Tudo sobre: Teratoma

Introdução

Os teratomas são tumores oriundo dos três folhetos embrionários (endoderma, mesoderma e ectoderma), estes são as camadas de células que dão origem aos órgãos e tecidos dos seres vivos. Ou seja, é uma neoplasia de origem embrionária, portanto, desenvolvida durante a gestação.

Teratomas são compostos por tecidos oriundos de vários locais como dentes, pelos, músculo, glândulas, entre outros, sendo diferente do tecido no qual eles surgem. É uma neoplasia rara nos animais domésticos, ocorrendo com maior frequência em cadelas e vacas, acometendo as gônadas (tecido reprodutivo) ou tecidos próximos à linha alba. Teratomas extra-gonadais são de baixa ocorrência, porém, há relato de um teratoma sacrococcígeo em um felino macho.

O teratoma ovariano é uma neoplasia de ocorrência rara, geralmente bem diferenciada e benigna. A ocorrência de metástases está associada a tumores malignos, podendo ocorrer em órgãos abdominais, pulmões, linfonodos e ossos. As metástases comumente possuem uma forma mais bizarra.

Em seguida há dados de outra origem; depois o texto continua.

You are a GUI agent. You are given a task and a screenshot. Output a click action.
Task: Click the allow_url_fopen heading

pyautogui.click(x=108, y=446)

São descritos em cadelas com seis anos ou menos. Se apresentam como uma massa abdominal firme e palpável, envolvendo principalmente o ovário esquerdo.

A ultrassonografia e a radiografia evidenciam o teratoma como uma massa circunscrita, que pode apresentar focos irregulares de calcificação. Algumas vezes, o tumor pode ser encontrado de forma acidental durante a realização de alguns procedimentos cirúrgicos, como a castração. A confirmação diagnóstica é obtida pela análise histológica de fragmentos do tumor.

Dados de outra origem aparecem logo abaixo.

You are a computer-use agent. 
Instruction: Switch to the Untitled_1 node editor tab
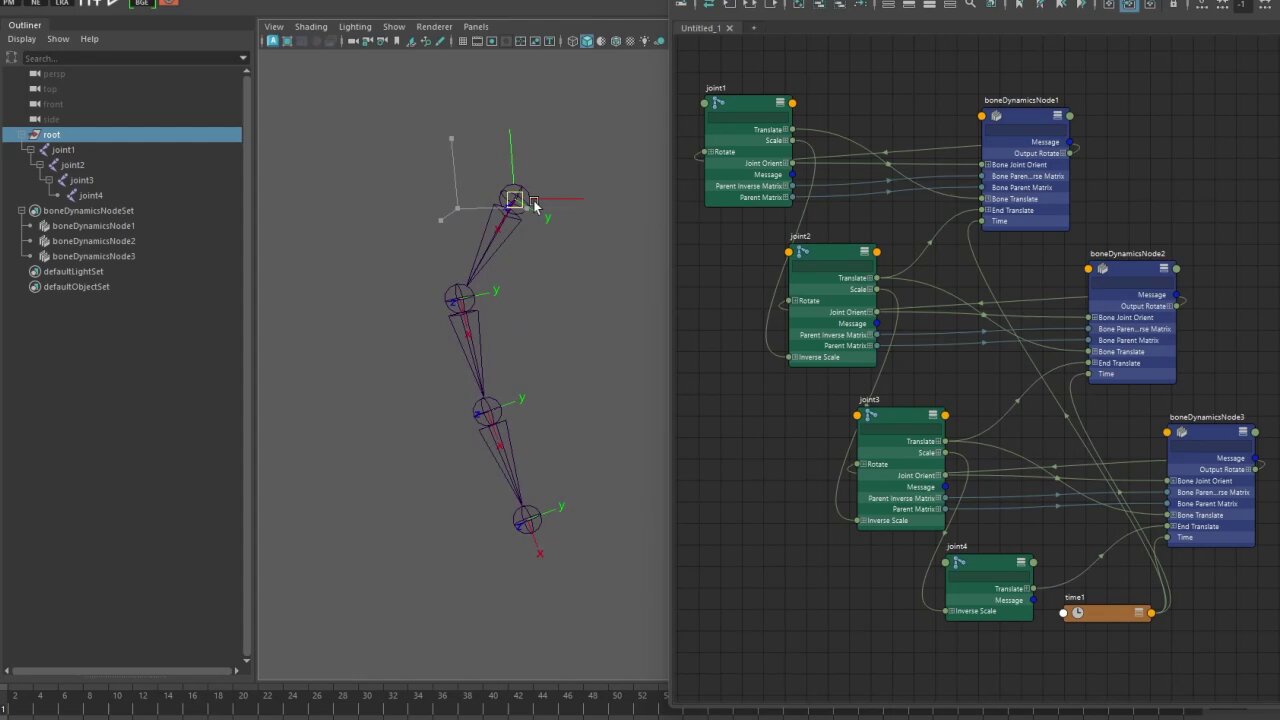coord(701,28)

O tratamento é baseado na remoção cirúrgica do tumor, porém, a realização da ovariosalpingohisterectomia (castração) é mais aconselhada, principalmente em casos de malignidade, pois o tumor pode acometer ambos os ovários e o útero.

Transmissão

-Não se aplica

Manifestações clínicas

-Distensão abdominal

-Massa firme e palpável

-Perda de peso

-Anorexia

-Êmese

Observação: As manifestações clínicas irão variar com a localização do tumor. Alguns pacientes podem ser assintomáticos e o diagnóstico é ocasional.

Diagnóstico

-Associação da anamnese, histórico e exame clínico.

-Laparotomia exploratória

-Radiografia abdominal

-Ultrassonografia abdominal

-Biópsia

-Histopatologia*

-Hemograma completo

Observação: A realização e a definição de necessidade de exames complementares são decisões do(a) Médico(a) Veterinário(a). 

*A histopatologia, a partir da biópsia do tumor, é imprescindível para a confirmação do diagnóstico e definição do tipo tumoral. A punção de linfonodo e posterior avaliação histopatológica são recomendadas para a pesquisa e determinação de possíveis pontos de metástase.

Tratamento

O tratamento varia de acordo com a localização da neoplasia e geralmente consiste na remoção cirúrgica do tumor. Se houver ocorrência de metástase, pode ser necessária a instituição de quimioterapia.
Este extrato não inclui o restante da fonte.